Ein Mensch mit meinem Namen existierte nicht mehr. Ich wurde das Gefühl nicht los, dass es da eine makabere Verbindung gab. Blödsinn, sagte ich mir, als Maki aufgelegt hatte, du bist doch sonst nicht für so was empfänglich. Dein Gehirn versucht bloß, dich aus der Fassung zu bringen und ein bisschen Alltagshorror zu kreieren, damit es mal wieder ordentlich Stresshormone ausschütten kann. Ich wollte nicht an den Tod denken und versuchte mich abzulenken.
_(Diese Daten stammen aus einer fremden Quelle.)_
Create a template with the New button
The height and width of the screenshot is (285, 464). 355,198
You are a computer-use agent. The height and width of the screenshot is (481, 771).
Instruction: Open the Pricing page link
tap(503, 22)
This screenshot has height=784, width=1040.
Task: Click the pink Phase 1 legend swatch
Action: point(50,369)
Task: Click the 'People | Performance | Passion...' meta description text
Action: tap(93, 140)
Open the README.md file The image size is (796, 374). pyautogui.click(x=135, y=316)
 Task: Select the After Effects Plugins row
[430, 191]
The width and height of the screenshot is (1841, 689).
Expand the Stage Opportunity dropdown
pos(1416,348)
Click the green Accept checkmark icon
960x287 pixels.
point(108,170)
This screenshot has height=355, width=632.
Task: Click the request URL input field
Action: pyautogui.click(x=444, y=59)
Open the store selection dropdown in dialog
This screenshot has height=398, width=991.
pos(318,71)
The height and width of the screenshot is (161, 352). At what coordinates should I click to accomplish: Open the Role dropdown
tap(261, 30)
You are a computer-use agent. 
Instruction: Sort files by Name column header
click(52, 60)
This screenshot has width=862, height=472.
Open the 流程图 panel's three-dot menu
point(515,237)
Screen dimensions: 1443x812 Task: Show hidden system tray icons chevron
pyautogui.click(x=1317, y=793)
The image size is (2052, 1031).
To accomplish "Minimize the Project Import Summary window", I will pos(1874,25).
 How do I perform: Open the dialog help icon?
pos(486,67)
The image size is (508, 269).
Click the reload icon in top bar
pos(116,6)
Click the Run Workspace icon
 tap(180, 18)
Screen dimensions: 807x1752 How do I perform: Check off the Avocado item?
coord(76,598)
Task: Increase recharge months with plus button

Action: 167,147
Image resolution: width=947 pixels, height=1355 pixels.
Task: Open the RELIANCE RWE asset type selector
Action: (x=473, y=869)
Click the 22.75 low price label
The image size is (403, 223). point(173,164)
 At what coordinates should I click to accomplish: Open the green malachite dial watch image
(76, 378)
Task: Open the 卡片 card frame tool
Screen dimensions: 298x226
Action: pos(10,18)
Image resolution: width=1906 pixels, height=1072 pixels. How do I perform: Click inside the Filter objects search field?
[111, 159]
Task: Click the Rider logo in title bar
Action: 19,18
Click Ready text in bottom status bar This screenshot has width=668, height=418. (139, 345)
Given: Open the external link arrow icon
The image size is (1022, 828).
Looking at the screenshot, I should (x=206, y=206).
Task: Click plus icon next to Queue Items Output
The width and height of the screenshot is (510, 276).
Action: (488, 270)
Ich starrte aus dem Fenster und zählte die Autos, die draußen vorbeifuhren. Ausgerechnet Autos! Der tote Marc Singer erhaschte mich wie ein angrifflustiger Moskito. Er stach zu und zwang mich, mich in die Rolle einer Tatort-Leiche hineinzuversetzen, die nicht mal im Abspann aufgeführt wird. Wer hatte um Marc Singer getrauert? Wer würde wohl um mich trauern, wenn ich an seiner Stelle gewesen wäre? Wer würde meine Nicht-mehr-Existenz auch nach Jahren noch jämmerlich beklagen? Meine Mutter fiel mir ein und meine engsten Freunde … zumindest meine Mutter. Mit gutem Willen maximal eine Handvoll Personen, was nicht gerade viel ist bei fast acht Milliarden Erdbewohnern, ja nicht mal viel bezogen auf all die Menschen, zu denen ich im Laufe meines Lebens mehr oder weniger intensive Bande geknüpft hatte. Diese Vorstellung erschreckte mich so sehr, dass ich mir im Fernsehen eine Folge von Wickie und die starken Männer ansah.